*** Opening of Data to examine ***
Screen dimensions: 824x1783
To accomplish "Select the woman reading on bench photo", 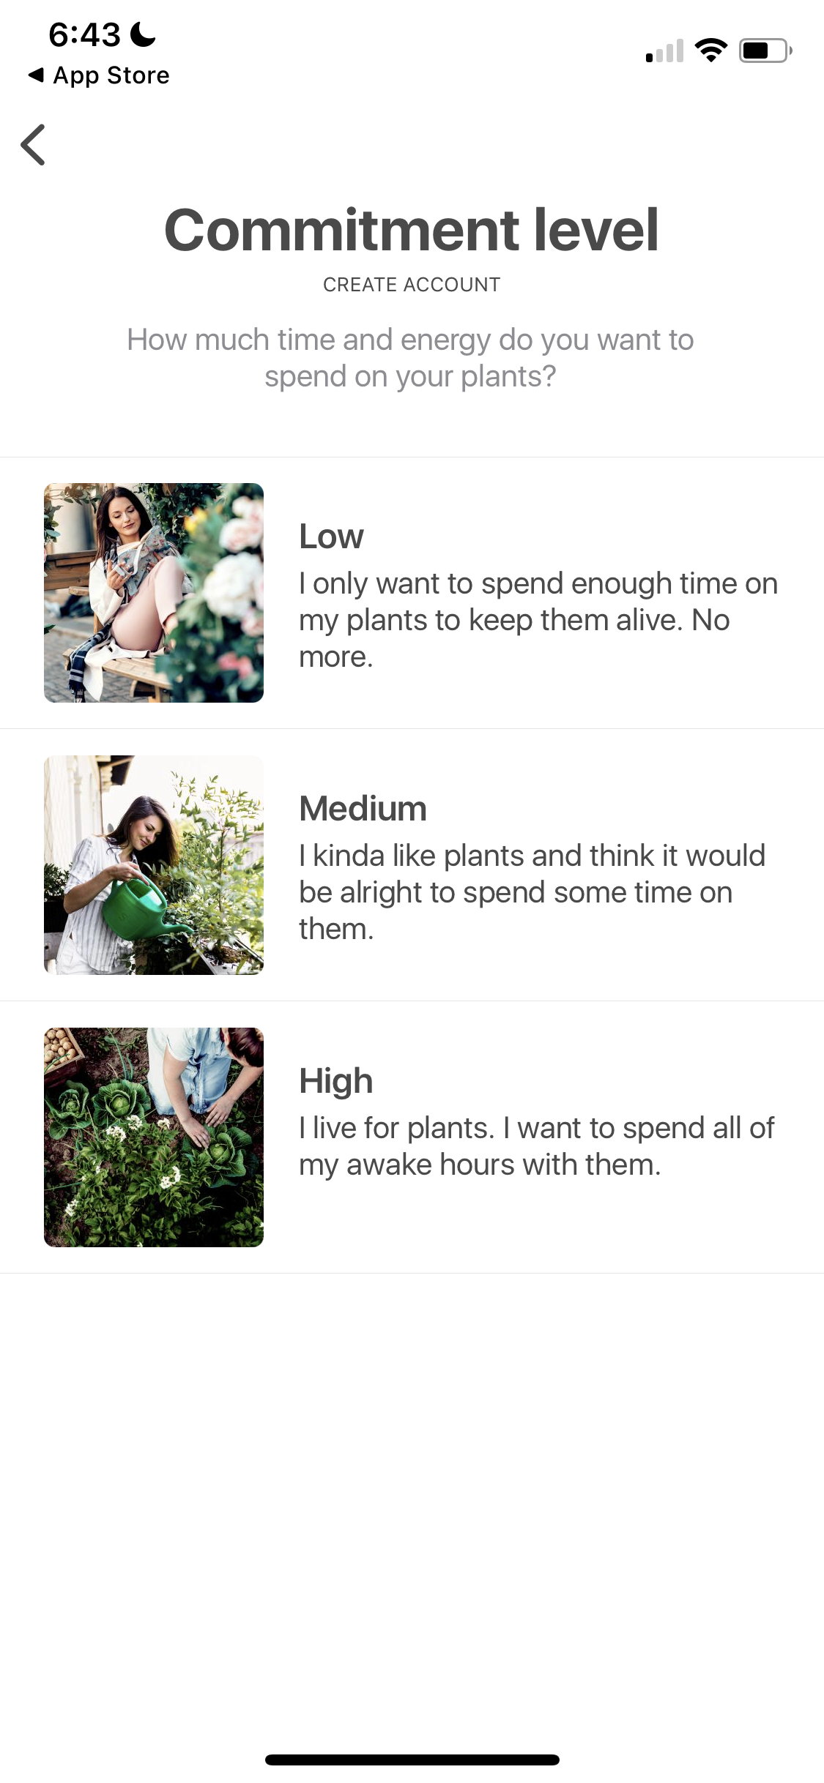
*** Close of Data to examine ***
*** Opening of Data to examine ***
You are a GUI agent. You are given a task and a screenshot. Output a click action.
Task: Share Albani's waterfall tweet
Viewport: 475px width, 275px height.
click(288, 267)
*** Close of Data to examine ***
Problem description :: Line for line, output the entries above from the line with "Screen dimensions: 824x1783" to the line with "the woman reading", both included, and nothing more. Skip pictures.

Solution for this task ::
Screen dimensions: 824x1783
To accomplish "Select the woman reading on bench photo", 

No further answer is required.